AMERİKALILAR dün Barack Obama’yı başkan seçmekle, Demokrat liderin seçim kampanyasında slogan olarak kullandığı DEĞİŞİM’in hayata geçirilişinin ilk sinyalini vermiş oldular.
Gerçekten Amerikalıların bir zenciyi başkan seçmesi, bir değişimden de öte, adeta bir devrim.
Obama’nın rakibi John McCain’i açık farkla yenmesi, “Beyazlar bir zenciye oy vermezler, veya son dakikada bundan vazgeçerler” diyenlerin ne kadar yanıldığını ortaya koydu.
Bugünkü Amerika, henüz 40 yıl öncesine kadar ırk farkının resmen gözetildiği, Martin Luther King gibi eşitlik mücadelesi veren zenci liderlerin öldürüldüğü Amerika değil artık.
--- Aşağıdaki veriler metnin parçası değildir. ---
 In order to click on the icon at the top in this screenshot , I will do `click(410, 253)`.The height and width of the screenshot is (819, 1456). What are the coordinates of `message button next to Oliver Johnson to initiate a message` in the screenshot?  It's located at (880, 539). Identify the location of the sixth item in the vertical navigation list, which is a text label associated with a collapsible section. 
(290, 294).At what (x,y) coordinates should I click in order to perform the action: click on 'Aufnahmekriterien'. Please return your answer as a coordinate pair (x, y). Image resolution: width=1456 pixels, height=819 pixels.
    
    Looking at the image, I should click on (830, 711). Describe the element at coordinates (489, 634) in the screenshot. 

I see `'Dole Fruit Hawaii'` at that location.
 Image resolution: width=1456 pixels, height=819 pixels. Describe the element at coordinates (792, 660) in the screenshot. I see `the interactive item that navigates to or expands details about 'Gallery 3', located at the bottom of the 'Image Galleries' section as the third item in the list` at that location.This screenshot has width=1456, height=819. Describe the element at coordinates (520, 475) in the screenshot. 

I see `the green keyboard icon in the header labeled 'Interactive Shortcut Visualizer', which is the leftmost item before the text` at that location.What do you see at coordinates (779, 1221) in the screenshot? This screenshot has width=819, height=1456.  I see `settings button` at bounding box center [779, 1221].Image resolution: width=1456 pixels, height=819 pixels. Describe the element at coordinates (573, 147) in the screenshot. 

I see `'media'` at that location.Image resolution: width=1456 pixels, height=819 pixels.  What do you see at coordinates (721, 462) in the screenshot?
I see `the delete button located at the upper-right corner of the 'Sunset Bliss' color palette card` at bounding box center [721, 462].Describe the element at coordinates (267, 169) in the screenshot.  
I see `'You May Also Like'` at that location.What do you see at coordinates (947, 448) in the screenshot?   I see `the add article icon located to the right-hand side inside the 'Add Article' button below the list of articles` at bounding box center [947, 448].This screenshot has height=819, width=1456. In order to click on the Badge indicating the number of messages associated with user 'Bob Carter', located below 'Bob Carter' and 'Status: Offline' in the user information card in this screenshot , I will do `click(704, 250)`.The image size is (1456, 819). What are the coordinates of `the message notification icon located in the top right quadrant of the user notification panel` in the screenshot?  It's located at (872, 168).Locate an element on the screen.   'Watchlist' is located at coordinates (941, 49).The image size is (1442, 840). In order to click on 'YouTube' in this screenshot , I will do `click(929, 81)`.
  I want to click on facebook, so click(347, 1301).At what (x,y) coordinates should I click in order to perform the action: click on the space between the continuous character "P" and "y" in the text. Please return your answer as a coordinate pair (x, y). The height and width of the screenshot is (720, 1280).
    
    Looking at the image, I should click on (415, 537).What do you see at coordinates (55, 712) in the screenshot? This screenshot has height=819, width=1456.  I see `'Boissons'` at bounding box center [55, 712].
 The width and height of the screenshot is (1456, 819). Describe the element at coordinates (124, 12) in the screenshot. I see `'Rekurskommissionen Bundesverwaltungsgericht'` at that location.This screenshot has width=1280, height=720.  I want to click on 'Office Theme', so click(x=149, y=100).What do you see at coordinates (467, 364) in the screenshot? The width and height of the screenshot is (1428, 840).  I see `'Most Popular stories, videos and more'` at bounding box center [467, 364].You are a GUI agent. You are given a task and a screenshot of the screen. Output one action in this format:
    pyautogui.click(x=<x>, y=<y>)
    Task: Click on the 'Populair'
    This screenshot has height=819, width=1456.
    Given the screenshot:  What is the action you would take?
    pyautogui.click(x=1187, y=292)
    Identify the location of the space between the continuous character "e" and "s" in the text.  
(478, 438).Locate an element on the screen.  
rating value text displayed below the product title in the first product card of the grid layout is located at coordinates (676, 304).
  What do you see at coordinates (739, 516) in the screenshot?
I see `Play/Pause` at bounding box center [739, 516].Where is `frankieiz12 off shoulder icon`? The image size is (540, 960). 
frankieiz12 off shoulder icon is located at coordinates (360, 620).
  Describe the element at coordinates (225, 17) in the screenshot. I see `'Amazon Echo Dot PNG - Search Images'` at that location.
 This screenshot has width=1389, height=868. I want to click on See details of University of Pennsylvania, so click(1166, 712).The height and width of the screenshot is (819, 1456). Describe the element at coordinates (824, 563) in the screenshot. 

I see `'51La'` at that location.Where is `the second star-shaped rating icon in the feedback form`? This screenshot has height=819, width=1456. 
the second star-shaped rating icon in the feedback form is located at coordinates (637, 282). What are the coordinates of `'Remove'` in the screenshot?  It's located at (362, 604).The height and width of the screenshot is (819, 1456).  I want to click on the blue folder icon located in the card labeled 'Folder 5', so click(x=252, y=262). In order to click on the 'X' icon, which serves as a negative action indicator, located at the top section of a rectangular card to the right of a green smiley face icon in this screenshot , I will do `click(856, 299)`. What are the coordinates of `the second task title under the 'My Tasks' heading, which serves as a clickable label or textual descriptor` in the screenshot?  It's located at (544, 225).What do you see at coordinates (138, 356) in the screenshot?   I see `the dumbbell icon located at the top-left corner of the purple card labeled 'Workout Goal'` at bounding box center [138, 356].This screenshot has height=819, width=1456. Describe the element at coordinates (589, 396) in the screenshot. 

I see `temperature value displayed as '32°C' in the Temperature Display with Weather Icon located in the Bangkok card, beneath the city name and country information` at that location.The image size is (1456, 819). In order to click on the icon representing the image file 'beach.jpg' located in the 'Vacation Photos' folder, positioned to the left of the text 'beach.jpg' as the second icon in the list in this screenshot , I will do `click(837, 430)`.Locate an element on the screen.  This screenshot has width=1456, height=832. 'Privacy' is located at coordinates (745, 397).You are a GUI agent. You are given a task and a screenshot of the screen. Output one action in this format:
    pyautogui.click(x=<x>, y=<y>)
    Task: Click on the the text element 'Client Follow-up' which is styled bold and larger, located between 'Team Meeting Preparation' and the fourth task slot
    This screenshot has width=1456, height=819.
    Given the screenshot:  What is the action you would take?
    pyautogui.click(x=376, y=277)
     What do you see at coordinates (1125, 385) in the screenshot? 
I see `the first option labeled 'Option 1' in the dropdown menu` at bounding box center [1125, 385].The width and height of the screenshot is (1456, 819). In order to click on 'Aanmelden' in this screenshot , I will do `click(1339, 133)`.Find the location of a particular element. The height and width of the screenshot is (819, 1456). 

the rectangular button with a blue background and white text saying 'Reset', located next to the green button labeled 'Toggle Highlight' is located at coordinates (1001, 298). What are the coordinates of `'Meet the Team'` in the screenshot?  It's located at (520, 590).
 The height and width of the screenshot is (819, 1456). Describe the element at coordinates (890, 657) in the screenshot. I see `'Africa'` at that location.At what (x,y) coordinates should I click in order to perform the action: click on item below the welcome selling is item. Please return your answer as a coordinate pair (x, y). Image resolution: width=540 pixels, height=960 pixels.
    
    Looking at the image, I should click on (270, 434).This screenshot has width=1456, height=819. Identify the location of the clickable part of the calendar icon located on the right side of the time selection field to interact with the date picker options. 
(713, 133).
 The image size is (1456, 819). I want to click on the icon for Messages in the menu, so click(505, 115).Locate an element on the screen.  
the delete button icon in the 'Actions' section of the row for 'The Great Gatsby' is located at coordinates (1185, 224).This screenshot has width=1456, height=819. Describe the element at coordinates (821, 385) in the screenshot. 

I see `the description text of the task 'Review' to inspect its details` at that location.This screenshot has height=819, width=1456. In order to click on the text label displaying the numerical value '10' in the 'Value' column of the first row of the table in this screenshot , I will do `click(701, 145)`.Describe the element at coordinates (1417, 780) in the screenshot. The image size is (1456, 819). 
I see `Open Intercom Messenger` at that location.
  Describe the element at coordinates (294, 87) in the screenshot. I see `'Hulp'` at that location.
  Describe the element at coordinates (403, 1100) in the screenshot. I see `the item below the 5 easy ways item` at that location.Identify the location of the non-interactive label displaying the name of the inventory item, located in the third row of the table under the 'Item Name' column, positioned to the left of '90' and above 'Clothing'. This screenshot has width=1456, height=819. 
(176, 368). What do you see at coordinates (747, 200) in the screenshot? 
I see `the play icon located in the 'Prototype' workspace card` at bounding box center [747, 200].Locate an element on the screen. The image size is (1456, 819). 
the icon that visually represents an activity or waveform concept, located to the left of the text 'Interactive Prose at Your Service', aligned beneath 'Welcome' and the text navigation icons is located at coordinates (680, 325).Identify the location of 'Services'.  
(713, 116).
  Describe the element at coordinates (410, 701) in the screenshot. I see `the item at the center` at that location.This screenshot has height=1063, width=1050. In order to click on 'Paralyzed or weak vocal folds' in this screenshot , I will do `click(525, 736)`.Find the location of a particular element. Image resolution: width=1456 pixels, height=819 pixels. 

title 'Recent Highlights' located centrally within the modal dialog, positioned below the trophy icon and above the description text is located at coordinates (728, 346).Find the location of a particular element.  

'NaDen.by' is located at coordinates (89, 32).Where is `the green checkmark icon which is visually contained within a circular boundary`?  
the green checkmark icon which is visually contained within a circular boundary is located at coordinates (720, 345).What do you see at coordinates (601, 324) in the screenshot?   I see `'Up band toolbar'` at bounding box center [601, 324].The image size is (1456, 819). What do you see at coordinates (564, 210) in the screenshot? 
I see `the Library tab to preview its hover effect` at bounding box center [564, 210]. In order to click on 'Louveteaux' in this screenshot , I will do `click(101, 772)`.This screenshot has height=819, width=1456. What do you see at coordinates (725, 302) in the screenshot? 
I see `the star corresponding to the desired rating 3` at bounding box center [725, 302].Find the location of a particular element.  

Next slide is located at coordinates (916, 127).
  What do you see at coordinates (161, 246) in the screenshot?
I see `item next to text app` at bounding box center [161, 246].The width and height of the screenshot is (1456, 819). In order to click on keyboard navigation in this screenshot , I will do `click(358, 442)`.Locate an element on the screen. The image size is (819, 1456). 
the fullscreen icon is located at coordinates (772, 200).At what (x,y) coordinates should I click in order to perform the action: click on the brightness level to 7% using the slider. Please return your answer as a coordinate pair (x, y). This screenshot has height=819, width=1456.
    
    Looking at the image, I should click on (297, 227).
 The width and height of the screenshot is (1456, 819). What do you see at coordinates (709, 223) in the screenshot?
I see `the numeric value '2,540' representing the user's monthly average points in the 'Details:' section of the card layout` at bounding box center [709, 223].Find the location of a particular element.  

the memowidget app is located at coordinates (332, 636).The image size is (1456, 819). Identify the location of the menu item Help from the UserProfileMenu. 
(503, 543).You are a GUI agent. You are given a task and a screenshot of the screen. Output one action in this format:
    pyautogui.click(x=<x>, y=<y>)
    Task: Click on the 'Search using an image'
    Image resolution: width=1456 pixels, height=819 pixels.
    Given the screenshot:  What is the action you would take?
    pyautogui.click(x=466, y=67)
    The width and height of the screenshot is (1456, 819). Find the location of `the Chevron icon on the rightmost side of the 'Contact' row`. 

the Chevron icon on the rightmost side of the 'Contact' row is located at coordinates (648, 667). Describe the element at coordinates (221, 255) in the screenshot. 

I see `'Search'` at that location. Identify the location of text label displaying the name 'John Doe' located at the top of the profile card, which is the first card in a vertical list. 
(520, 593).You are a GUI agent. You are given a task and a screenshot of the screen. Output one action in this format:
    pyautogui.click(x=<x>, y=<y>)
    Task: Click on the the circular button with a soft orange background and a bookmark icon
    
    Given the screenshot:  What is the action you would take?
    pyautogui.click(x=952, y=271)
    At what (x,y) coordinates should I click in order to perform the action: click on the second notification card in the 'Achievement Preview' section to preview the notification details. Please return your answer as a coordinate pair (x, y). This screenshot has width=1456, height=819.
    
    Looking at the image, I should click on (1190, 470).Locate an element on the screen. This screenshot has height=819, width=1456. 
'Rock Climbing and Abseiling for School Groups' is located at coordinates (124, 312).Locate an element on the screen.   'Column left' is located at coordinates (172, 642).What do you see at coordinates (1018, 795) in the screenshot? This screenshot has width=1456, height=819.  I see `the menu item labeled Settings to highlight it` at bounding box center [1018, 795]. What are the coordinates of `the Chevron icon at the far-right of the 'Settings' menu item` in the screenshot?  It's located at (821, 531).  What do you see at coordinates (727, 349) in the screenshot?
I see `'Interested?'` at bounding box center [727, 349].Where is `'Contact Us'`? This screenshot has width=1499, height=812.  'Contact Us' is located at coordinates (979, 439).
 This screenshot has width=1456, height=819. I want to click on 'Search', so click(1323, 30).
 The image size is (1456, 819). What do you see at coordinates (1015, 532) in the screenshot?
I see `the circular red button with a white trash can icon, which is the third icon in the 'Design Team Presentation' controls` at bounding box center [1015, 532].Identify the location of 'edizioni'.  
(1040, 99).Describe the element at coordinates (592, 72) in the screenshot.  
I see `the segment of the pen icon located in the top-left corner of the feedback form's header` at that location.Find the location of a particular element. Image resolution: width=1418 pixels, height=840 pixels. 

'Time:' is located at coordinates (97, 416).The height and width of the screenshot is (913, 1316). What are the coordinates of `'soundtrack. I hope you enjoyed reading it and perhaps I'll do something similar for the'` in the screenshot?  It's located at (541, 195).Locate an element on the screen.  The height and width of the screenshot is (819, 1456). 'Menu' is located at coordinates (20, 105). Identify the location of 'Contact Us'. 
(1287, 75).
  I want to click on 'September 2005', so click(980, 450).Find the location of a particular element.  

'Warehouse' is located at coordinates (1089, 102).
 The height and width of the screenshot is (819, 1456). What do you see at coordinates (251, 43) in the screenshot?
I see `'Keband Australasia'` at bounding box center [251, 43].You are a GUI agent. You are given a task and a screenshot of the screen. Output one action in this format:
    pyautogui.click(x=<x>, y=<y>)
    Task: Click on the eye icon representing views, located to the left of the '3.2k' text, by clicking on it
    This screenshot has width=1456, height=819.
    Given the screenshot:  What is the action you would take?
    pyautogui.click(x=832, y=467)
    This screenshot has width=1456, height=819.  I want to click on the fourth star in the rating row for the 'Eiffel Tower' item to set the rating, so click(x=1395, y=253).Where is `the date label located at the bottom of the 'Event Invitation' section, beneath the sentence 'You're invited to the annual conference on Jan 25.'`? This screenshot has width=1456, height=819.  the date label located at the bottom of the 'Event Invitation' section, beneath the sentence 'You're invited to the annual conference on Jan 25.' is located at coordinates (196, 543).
Dr. King’in “Bir rüyam var” dediği durum, bugün bir gerçek.
Beyaz Saray’a girme hakkını kazanan Barack Obama şimdi gururla, “Amerikan rüyası”nın gerçekleşmesinden ve ABD’nin “fırsatlar ülkesi” olmasından söz edebiliyor...

Nasıl başardı?
İki yıl önce Obama başkanlık yarışına girmeye karar verdiği zaman kendisini ABD’de -ve tabii dünyada- tanıyan yoktu. Bu uzun ve çetin yolda, zekâsı, karizması ve vizyonu sayesinde başarıya ulaştı. Kampanyada söyledikleri, 8 yıllık Bush yönetiminin yarattığı düş kırıklığı ve bıkkınlığa karşılık, yeni umutlar yarattı. McCain’in geleneksel ve statükocu duruşuna karşı yeni kuşağın yenilikçi ve dinamik yüzünü sergiledi. Sadece zencilerin değil, gençlerin, kadınların, çeşitli azınlıkların hararetli desteğini kazandı.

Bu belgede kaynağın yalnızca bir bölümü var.